OTTAWA: The Canadian economy lost tens of thousands of jobs in July, sending the share of people employed to an eight-month low, data showed on Friday (Aug 8), as the labour market gave back gains from the previous month.
The economy shed 40,800 jobs in July, compared with a net addition of 83,000 jobs in June, taking the employment rate, the percentage of people employed out of the total working-age population, to 60.7 per cent, Statistics Canada said.
The unemployment rate held steady at a multi-year high of 6.9 per cent.
Analysts polled by Reuters had forecast a gain of 13,500 jobs and a small uptick in the unemployment rate to 7 per cent.
"Canada's labour market snapped back to reality in July," said Michael Davenport, senior economist at Oxford Economics.
TARIFFS HIT MANUFACTURING
US President Donald Trump's sectoral tariffs on steel, aluminium and autos have hit the manufacturing sector hard, reducing hiring intentions, the Bank of Canada has previously said.
The number of people employed in manufacturing fell by nearly 10,000 in July from a year earlier as sectors linked to steel, aluminium and autos scaled back hiring and carried out layoffs.

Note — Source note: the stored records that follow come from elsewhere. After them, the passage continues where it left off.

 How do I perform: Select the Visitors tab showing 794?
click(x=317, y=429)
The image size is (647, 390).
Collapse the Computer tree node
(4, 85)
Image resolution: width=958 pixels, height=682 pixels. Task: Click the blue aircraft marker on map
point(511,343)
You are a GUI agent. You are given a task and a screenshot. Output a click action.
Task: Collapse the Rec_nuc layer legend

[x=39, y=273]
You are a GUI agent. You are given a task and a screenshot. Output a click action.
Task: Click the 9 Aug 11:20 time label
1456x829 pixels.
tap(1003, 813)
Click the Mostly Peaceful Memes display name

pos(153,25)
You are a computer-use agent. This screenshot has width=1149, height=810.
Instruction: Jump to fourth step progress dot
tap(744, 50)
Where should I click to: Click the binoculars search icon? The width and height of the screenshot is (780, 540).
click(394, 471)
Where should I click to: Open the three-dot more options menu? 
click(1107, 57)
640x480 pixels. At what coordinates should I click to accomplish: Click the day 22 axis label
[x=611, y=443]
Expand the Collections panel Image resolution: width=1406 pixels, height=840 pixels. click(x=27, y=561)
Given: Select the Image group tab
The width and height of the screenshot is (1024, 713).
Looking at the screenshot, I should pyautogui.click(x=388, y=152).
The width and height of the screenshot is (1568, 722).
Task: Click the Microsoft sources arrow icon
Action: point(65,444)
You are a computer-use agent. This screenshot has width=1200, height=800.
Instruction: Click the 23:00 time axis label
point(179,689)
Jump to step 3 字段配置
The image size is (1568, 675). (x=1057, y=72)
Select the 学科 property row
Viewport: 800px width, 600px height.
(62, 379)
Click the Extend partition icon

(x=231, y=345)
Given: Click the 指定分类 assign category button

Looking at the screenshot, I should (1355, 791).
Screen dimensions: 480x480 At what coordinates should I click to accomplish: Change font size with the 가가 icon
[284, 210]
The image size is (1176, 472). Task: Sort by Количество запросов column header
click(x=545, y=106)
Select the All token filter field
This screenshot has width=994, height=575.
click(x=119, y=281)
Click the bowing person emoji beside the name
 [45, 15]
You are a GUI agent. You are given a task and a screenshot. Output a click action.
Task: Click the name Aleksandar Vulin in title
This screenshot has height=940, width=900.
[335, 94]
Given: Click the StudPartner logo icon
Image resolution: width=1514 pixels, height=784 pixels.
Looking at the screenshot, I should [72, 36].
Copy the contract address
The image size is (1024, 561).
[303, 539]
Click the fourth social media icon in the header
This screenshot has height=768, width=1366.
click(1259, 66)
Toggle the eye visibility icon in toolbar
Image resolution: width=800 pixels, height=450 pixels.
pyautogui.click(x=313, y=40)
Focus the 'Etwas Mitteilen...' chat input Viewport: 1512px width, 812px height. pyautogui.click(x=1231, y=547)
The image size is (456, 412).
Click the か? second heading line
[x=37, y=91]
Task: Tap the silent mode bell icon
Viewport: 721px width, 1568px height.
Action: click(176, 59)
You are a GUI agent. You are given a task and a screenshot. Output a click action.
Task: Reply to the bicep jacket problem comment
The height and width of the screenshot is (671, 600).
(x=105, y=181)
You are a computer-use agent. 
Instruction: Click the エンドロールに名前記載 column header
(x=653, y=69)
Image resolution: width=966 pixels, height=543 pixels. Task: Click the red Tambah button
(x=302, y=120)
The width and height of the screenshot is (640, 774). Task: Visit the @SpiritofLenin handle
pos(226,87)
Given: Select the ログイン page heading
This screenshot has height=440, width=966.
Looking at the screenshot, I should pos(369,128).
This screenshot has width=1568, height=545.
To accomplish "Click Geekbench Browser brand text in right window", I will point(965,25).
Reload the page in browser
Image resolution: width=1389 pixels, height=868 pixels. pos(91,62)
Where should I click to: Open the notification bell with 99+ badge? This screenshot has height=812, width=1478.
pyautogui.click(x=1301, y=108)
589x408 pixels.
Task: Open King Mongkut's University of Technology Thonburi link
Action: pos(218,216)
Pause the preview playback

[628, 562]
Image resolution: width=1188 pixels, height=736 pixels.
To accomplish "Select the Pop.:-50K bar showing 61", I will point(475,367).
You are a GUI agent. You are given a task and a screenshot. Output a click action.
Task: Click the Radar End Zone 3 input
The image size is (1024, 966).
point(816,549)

Marty Warren, national director of the United Steelworkers in Canada, told Reuters that about 1,000 members have been laid off.
Oxford Economics’ Davenport expects more layoffs in the coming months, forecasting about 140,000 job losses and an unemployment rate rising to the mid-7 per cent range later this year.
Employment in some sectors has remained resilient despite tariffs, the data showed. Overall, there has been little net employment growth since the start of the year, while the layoff rate was virtually unchanged at 1.1 per cent in July compared with the same month a year earlier.
YOUTH BEAR THE BRUNT
The bulk of July's job losses occurred among workers aged between 15 and 24, whose unemployment rate edged up to 14.6 per cent, the highest since September 2010, excluding the pandemic years of 2020 and 2021.
The employment rate for this group, which makes up about 15 per cent of the working-age population, fell to 53.6 per cent, the lowest level since November 1998 if the pandemic years are excluded.
The youth unemployment rate is typically higher than the national average.

POLICY RATE OUTLOOK
The Bank of Canada kept its key policy rate unchanged last week, partly due to labour market strength, but said it may reduce lending rates if inflation stays contained and economic growth slows.
"We are now a bit more confident in our view that the Bank of Canada will resume cutting next month, although a surprisingly strong CPI print next week could prompt another pause," said Alexandra Brown, North America economist at Capital Economics.
Money market bets put the odds of a rate cut at the next policy meeting on Sep 17 at 38 per cent, up 11 percentage points from Thursday.
The Canadian dollar was trading down 0.07 per cent at 1.3753 against the US dollar, or 72.71 US cents.
The information, culture and recreation sector lost 29,000 jobs in July, the largest decline, followed by a drop of 22,000 jobs in construction and 19,000 in business, building and other support services.
The average hourly wage of permanent employees, a measure closely watched by the Bank of Canada for inflationary trends, rose by 3.5 per cent in July to C$37.66, compared with a 3.2 per cent gain in June.